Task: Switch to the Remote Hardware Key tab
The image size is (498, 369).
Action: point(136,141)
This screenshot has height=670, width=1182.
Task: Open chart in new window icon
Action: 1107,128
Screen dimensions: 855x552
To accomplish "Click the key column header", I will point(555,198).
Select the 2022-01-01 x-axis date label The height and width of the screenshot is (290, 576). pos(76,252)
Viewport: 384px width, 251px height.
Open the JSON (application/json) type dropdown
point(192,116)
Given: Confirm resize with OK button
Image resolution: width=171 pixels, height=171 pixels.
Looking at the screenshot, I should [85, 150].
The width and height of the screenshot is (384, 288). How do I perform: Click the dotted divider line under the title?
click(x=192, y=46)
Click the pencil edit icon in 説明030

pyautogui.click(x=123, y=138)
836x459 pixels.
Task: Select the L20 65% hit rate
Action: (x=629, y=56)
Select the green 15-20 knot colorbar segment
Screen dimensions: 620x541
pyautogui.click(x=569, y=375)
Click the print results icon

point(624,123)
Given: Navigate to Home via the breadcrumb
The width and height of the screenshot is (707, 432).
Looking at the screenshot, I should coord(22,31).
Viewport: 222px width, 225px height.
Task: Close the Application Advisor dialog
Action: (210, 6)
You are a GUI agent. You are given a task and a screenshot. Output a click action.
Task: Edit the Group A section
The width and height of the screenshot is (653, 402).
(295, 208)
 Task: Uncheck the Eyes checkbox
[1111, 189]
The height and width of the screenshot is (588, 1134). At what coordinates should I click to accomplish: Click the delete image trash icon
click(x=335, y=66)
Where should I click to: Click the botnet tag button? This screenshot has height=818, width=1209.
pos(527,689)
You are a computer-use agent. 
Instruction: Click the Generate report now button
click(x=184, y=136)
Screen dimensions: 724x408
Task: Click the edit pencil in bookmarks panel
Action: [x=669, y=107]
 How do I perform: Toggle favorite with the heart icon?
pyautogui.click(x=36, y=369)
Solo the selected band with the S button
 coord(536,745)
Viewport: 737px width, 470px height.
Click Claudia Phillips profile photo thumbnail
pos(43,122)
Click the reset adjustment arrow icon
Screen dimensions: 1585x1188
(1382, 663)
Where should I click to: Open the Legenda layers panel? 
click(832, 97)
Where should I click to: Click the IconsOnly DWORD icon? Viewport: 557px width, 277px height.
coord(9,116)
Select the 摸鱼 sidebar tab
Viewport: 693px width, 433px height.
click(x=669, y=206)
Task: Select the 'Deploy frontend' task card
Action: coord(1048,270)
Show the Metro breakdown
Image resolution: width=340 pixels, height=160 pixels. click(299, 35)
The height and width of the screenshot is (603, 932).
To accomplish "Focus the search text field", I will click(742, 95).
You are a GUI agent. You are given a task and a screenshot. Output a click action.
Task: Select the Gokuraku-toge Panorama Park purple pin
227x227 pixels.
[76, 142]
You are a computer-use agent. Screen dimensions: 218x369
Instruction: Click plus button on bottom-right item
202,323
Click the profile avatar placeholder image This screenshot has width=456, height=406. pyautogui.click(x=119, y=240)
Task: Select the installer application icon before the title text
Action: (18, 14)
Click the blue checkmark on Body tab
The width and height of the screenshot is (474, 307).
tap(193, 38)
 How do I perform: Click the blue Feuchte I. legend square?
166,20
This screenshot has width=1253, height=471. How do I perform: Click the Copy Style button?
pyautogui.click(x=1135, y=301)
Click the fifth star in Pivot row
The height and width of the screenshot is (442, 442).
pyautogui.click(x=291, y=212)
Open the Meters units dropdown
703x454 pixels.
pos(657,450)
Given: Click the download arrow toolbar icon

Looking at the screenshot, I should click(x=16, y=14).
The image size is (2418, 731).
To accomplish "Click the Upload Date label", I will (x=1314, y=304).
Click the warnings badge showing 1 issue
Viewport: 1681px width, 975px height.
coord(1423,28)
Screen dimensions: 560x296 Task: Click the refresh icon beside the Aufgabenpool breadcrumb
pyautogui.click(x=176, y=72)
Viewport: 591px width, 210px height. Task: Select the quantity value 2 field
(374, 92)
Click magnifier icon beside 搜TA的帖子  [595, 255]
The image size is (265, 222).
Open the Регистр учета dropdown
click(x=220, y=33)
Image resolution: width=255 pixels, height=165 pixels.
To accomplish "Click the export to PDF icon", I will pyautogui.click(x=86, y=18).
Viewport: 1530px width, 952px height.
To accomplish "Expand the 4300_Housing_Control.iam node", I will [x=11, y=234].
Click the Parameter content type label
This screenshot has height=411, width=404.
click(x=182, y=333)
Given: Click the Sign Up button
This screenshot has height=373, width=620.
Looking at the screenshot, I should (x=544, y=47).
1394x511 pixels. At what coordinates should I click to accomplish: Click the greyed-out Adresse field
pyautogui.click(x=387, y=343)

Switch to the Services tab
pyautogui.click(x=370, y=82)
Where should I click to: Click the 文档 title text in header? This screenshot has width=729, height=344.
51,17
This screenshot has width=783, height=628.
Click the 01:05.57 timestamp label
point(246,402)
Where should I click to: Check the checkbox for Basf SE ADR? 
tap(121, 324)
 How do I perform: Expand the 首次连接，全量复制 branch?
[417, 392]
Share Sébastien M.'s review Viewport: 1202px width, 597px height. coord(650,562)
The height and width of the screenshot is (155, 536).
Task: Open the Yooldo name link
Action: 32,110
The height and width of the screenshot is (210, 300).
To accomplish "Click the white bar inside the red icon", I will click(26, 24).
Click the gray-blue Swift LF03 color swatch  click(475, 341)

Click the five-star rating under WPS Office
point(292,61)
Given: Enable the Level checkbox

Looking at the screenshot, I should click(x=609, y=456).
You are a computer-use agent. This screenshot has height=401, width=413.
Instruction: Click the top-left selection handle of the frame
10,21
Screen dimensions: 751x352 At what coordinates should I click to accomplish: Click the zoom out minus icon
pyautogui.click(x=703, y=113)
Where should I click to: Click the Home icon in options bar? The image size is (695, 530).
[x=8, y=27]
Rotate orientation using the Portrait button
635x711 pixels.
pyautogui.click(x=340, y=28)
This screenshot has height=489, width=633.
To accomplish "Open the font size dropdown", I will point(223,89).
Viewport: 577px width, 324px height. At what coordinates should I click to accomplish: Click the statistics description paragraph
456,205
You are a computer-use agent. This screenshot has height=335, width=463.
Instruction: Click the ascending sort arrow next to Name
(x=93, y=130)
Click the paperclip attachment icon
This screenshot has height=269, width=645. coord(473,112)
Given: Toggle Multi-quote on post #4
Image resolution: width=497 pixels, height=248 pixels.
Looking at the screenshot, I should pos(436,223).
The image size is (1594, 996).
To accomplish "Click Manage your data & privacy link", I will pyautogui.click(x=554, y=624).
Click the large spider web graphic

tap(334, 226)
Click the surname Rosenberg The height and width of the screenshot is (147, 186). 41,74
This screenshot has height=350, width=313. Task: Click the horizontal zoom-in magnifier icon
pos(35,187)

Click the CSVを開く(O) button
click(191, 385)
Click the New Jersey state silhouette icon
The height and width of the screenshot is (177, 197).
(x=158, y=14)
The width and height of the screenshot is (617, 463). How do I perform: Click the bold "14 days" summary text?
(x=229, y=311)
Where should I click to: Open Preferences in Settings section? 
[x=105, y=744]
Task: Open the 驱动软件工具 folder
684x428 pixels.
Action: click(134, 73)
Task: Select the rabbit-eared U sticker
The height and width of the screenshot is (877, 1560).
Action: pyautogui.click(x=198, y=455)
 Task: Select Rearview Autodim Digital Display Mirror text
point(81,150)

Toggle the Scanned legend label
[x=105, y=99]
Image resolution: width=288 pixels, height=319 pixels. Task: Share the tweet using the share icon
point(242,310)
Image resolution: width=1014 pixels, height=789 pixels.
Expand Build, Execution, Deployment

------------------------

### WORK TO BE COMPLETED
Copy the lines of the listing word for word, starting at the line that contains "has height=335, width=463." and ending at the line that contains "This screenshot has height=269, width=645.".

### TASK ANSWER
You are a computer-use agent. This screenshot has height=335, width=463.
Instruction: Click the ascending sort arrow next to Name
(x=93, y=130)
Click the paperclip attachment icon
This screenshot has height=269, width=645. coord(473,112)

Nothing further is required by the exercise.